# START OF Entries
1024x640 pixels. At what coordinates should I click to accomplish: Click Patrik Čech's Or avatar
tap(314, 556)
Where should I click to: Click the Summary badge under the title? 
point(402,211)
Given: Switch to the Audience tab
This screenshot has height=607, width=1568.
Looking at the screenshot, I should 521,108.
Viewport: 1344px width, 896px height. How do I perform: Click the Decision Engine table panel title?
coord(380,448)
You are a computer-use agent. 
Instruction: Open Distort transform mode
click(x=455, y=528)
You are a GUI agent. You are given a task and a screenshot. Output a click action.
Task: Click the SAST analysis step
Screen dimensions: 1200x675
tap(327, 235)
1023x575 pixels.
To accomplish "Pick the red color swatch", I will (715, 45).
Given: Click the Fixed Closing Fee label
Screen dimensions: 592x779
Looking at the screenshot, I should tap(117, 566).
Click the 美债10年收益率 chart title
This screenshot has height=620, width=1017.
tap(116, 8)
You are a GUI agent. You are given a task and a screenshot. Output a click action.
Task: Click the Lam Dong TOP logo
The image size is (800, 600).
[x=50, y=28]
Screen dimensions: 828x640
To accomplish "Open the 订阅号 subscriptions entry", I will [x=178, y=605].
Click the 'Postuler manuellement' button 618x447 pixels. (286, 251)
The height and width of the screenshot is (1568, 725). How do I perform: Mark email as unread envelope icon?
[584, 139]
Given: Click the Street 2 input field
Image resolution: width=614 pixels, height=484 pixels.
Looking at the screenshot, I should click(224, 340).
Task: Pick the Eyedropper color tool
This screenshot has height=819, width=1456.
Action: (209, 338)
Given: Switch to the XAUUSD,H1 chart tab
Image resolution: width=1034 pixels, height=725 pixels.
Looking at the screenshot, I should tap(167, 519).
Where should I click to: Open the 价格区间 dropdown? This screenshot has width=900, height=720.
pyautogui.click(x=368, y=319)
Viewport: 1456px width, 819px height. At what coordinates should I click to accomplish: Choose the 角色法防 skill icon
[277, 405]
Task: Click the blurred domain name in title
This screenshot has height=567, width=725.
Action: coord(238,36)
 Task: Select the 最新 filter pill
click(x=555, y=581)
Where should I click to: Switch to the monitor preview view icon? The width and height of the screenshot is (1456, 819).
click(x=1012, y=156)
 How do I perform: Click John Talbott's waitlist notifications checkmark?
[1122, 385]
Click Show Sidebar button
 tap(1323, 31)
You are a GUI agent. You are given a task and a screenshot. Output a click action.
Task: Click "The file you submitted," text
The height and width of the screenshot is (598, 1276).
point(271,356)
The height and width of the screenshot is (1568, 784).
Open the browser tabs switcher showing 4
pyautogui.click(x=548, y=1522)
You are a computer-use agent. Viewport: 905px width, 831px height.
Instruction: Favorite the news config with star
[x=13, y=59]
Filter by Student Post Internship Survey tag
# END OF Entries
**What you have to do**:
Reproduce everything from the start of the records down to the line containing "coord(380,448)", with both ends included, character for character.

**Exercise response**:
1024x640 pixels. At what coordinates should I click to accomplish: Click Patrik Čech's Or avatar
tap(314, 556)
Where should I click to: Click the Summary badge under the title? 
point(402,211)
Given: Switch to the Audience tab
This screenshot has height=607, width=1568.
Looking at the screenshot, I should 521,108.
Viewport: 1344px width, 896px height. How do I perform: Click the Decision Engine table panel title?
coord(380,448)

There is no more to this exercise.